La Jaula Dorada

Las secuelas de leyes y tradición

La juventud en su jaula dorada

Es raro que los legisladores contemplen las secuelas y el impacto que pueden causar las leyes y regulaciones que aprueban. Algunas de ellas incluso pueden transformar radicalmente la sociedad.

Una tal ley que ha quedado durante décadas rezagada es el Código de Trabajo y se ha convertido ya no solo en una ley, sino en un patrón social. Aunque han habido pequeños avances en los últimos años para un mayor cumplimiento con el Convenio 175 de la Organización Internacional de Trabajo (OIT) donde entre otras cosas se le da el derecho al trabajador y al empleador de poder acordar en una estructura flexible de trabajo en relación al horario y el pago, en Guatemala por la tradición laboral de antaño, la práctica en general es de contratación de personal de forma asalariada por mes. 

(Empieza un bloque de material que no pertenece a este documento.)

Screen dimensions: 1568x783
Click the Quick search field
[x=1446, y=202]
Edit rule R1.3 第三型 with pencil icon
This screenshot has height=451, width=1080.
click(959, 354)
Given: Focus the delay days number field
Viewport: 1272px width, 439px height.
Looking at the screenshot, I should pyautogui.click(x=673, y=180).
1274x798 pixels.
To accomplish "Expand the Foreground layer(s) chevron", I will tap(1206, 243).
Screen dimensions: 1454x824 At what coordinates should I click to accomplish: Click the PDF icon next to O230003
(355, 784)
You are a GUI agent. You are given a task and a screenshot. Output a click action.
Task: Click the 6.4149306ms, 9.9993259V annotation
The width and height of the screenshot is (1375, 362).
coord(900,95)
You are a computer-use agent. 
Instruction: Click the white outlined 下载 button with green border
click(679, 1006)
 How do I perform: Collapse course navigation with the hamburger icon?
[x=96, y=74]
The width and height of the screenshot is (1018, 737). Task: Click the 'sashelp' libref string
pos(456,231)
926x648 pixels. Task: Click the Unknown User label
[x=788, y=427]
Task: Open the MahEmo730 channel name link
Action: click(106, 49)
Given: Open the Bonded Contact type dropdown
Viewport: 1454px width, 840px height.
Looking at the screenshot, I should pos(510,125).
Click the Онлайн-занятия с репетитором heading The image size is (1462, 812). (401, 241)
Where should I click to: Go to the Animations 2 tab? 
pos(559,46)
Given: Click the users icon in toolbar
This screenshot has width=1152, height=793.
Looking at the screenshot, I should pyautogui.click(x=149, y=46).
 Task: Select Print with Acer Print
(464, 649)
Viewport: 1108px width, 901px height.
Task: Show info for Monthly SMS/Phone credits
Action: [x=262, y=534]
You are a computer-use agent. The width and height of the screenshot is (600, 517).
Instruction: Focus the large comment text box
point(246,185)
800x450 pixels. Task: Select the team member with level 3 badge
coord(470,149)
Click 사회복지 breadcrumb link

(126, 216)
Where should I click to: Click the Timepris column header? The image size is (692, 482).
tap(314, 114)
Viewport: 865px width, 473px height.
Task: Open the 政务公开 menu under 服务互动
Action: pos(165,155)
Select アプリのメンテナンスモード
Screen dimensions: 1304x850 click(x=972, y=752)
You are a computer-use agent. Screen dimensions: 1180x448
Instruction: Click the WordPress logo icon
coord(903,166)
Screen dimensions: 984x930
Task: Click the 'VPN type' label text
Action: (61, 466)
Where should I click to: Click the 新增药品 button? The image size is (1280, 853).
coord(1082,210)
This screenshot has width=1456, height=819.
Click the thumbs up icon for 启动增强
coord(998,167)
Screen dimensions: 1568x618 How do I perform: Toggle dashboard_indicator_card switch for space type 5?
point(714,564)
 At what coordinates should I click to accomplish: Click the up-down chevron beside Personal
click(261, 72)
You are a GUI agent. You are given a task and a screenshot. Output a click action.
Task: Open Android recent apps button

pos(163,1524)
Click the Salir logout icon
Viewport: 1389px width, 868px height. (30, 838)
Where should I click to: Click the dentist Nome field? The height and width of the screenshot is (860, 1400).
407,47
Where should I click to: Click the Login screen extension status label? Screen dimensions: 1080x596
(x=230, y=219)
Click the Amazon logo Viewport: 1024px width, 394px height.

Aunque ya hay excepciones, en el mercado encontramos algunos casos de trabajo parcial así como por horas, cómo es el trabajo de call centers, la contratación en casi la totalidad sigue siendo por tiempo completo y por mes. 

¿Cuál ha sido una de las mayores consecuencias de esta ley y práctica para el desarrollo del país?

En resumen: Serias averías a la calidad de los profesionales y el calibre de la educación que se recibe en Guatemala. ¿Cómo así?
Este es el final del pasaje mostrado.